The climate fund has been active in the transportation space since inception and has financed to date more than 3,000 efficient cars and buses that will prevent the emission of more than 85,000 tonnes of CO2. Countries which have received funds for financing sustainable transportation include Armenia, Costa Rica, Ecuador, Mongolia, Nicaragua and Sri Lanka.
Providing solutions for sustainable mobility is essential to achieve the Sustainable Development Goals (SDGs). Through this collaboration, both GFEI and responsAbility are contributing to several SDGs, including SDG3 by improving air quality, SDG11 by providing access to sustainable transport systems and especially SDG13 by mobilising funds to reduce greenhouse gas emissions.
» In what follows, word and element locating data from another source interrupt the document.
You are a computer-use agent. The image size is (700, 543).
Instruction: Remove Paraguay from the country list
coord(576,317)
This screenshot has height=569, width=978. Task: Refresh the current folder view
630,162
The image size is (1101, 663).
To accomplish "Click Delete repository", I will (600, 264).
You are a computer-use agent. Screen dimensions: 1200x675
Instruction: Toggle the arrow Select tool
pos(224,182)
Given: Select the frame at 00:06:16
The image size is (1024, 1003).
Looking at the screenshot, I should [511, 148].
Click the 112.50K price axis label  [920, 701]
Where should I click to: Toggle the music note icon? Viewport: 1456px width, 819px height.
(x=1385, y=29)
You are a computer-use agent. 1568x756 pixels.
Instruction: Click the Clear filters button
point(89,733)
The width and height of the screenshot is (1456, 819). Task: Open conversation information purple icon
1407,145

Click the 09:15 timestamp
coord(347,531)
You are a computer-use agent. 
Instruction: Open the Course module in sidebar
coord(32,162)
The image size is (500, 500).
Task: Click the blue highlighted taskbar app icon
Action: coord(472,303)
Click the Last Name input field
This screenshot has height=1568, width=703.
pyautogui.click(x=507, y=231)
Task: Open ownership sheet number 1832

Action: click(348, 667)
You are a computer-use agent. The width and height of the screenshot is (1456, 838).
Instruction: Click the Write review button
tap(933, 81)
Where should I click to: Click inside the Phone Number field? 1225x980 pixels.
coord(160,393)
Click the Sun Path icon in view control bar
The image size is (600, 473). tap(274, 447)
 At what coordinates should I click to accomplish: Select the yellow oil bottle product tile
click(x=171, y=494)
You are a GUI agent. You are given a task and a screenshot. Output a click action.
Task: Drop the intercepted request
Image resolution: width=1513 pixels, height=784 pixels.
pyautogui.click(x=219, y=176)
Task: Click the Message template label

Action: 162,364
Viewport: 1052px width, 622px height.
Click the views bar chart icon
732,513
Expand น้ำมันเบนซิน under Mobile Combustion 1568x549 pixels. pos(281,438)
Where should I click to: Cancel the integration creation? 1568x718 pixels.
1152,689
Global Fuel Economy Initiative (GFEI) is a partnership of the International Energy Agency (IEA), United Nations Environment (UN Environment), International Transport Forum of the OECD (ITF), International Council on Clean Transportation (ICCT), Institute for Transportation Studies at UC Davis, and the FIA Foundation, which works to secure real improvements in fuel economy, and the maximum deployment of existing fuel economy technologies in vehicles across the world. The Initiative promotes these objectives through shared analysis, advocacy, and through in-country policy support. UN Environment is responsible within GFEI for fuel efficiency market analysis in developing countries and liaison with local governments.
The responsAbility-managed climate fund: Established in 2009 by the German Federal Ministry for the Environment, Nature Conservation, Building and Nuclear Safety (BMUB) and KfW Entwicklungsbank, the fund is a public-private partnership who aims to provide financing to low-carbon projects in developing economies. The fund focuses on financing energy efficiency and renewable energy projects, primarily in cooperation with local financial institutions but also directly.